Der 65-jährige Argentinier ist einer der bekanntesten Persönlichkeiten unter den Bewerberinnen und Bewerbern. Der aktuelle Generalsekretär António Guterres ist dafür bekannt, mutmassliche Verstösse gegen internationale Regeln offen anzusprechen. Damit eckt er unter anderem immer wieder bei Israel an.
Als Spitzenvertreter der Vereinten Nationen müsse man mit Spitzenpolitikern im Gespräch bleiben, betonte Grossi gegenüber internationalen Medienvertretern. Wenn man jemanden als Verbrecher bezeichne, reisse der Dialog ab, ohne dass irgendein Problem gelöst sei. «Ich stelle mir eher einen Generalsekretär vor, der anpackt, als jemanden, der den Zeigefinger erhebt oder mit dem Finger zeigt», sagte er.

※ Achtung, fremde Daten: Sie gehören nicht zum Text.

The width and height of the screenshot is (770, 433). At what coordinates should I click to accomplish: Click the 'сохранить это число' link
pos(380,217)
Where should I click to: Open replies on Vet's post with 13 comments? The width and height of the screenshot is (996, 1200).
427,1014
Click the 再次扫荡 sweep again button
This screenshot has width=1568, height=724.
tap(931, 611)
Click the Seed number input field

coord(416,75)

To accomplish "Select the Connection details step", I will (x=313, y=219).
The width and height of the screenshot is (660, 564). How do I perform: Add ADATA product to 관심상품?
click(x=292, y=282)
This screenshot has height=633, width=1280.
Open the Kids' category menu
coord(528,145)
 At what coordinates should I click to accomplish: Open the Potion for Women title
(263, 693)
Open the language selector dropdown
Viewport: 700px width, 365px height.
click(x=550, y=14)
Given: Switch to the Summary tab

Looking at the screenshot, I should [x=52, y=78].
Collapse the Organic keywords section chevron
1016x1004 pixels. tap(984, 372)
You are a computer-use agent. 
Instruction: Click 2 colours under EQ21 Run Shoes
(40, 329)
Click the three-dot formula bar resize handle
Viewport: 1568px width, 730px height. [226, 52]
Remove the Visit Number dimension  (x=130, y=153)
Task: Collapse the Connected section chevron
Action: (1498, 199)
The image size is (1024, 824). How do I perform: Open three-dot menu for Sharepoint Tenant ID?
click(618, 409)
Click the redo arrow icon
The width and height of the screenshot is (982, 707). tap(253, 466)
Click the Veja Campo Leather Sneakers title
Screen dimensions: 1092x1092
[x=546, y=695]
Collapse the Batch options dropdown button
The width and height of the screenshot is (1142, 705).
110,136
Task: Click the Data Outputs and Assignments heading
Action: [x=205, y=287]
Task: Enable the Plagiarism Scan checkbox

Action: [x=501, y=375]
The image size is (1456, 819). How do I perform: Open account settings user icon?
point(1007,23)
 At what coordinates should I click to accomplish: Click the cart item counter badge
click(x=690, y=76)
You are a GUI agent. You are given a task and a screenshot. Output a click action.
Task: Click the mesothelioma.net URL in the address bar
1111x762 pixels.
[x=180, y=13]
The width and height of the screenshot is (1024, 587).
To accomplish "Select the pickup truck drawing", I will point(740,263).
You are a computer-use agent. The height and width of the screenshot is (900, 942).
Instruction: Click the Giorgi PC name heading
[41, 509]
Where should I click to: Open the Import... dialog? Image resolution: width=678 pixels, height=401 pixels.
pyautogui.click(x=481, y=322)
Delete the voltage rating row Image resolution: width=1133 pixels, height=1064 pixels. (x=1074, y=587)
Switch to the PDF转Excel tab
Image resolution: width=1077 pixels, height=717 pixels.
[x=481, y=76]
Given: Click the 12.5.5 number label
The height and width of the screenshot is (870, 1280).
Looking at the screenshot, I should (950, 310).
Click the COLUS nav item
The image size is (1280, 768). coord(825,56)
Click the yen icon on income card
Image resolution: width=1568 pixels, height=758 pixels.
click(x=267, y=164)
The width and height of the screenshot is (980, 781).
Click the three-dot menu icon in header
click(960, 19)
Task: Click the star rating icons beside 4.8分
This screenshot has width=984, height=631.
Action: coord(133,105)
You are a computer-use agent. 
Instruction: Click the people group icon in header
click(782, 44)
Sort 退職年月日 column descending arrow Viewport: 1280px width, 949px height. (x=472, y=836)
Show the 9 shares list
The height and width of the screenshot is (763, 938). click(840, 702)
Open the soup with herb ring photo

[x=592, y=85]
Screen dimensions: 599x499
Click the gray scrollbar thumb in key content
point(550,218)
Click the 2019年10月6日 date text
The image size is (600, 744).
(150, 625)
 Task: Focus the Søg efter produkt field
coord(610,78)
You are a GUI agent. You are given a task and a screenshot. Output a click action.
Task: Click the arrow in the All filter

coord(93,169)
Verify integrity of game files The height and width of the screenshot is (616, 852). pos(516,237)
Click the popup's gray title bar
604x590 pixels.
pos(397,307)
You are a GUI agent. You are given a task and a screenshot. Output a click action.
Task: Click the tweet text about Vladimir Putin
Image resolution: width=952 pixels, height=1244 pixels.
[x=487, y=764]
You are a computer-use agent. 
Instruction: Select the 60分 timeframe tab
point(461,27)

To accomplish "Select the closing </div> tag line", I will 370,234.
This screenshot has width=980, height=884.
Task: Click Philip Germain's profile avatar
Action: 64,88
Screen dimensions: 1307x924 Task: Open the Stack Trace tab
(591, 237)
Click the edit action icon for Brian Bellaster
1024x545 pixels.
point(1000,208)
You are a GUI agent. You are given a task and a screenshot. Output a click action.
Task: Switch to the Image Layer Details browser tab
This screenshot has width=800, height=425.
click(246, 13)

Grossi nannte seine Vermittlerrolle zwischen Russland und der Ukraine als Beispiel für seine Herangehensweise. Als IAEA-Chef hat er mehrfach begrenzte Waffenruhen im Frontgebiet um das Atomkraftwerk Saporischschja ausgehandelt, damit dort Reparaturen zur Vermeidung eines Atomunfalls durchgeführt werden können. Dabei hat es Grossi vermieden, Russland als Besatzer des ukrainischen AKW zu verurteilen.
Insgesamt bewerben sich fünf Kandidatinnen und Kandidaten für das Amt des Generalsekretärs. Neben Grossi sind dies die frühere chilenische Präsidentin und UN-Menschenrechtskommissarin Michelle Bachelet; die ehemalige ecuadorianische Aussenministerin María Fernanda Espinosa; die frühere Vizepräsidentin von Costa Rica, Rebeca Grynspan sowie der senegalesische Ex-Präsident Macky Sall. Wer Guterres nachfolgt, soll bis zum Herbst feststehen.